Il convient de signaler qu’en attendant que les patrons des médias prennent en compte la dimension formation de leurs employés, Elhadj Ibrahima Barry a publié un livre intitulé « Le professionnalisme en audiovisuel » chez Publobook en France.
Ce livre paru le 30 juillet 2020 « rappelle que les méthodes de travail de la presse restent d’actualité et peuvent aussi progresser, se perfectionner pour rendre son droit de cité à la vérité.»

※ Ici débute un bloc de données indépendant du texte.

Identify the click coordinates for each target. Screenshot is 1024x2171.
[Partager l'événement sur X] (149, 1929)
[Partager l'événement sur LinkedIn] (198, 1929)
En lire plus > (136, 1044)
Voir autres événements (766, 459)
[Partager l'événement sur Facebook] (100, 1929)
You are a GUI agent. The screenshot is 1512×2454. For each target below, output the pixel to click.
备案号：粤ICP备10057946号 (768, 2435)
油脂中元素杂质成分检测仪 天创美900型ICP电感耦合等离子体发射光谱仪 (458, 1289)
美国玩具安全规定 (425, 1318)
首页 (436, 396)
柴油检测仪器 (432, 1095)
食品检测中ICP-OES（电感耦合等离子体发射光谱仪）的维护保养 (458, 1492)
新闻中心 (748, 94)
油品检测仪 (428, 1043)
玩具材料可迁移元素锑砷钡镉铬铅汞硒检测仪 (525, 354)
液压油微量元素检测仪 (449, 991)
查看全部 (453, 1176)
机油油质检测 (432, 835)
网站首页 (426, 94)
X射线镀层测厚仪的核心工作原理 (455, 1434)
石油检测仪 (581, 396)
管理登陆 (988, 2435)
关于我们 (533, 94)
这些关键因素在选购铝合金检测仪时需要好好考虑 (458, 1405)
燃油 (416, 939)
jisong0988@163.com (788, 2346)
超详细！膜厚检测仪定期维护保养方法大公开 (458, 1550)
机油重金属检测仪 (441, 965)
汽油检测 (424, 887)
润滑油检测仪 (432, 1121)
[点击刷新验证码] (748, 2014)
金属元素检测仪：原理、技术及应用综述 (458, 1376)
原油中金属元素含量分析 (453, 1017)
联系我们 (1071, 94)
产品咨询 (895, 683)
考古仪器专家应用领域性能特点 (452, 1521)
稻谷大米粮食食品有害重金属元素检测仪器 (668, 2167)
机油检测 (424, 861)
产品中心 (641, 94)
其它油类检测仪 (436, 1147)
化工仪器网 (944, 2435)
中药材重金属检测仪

Dans Le professionnalisme en audiovisuel, le doyen Elhadj Ibrahima Barry met en garde le public face aux dérives d’une société où l’information est abondante et parfois mal contrôlée, à l’instar des acteurs de réseaux sociaux qui s’improvisent journalistes, à l’origine malheureuse de simples rumeurs ou de fakes news. Un véritable plaidoyer pour la vérité médiatique et les valeurs sociales qui permet aux professionnels avérés de se perfectionner et de parfaire leur efficacité grâce à des pistes couvrant un spectre d’expériences actuelles quant aux méthodes justes, appropriées et rigoureuses dans le domaine de la communication journalistique et de l’information interactive. Une étude qui a son importance par son retentissement éthique et déontologique autant que par sa justesse d’écriture !
A noter que c’est le deuxième livre publié par le doyen Elhadj Ibrahima Barry après « L’histoire de la presse guinéenne : des origines à nos jours », parue en 2018 aux éditions Publibook.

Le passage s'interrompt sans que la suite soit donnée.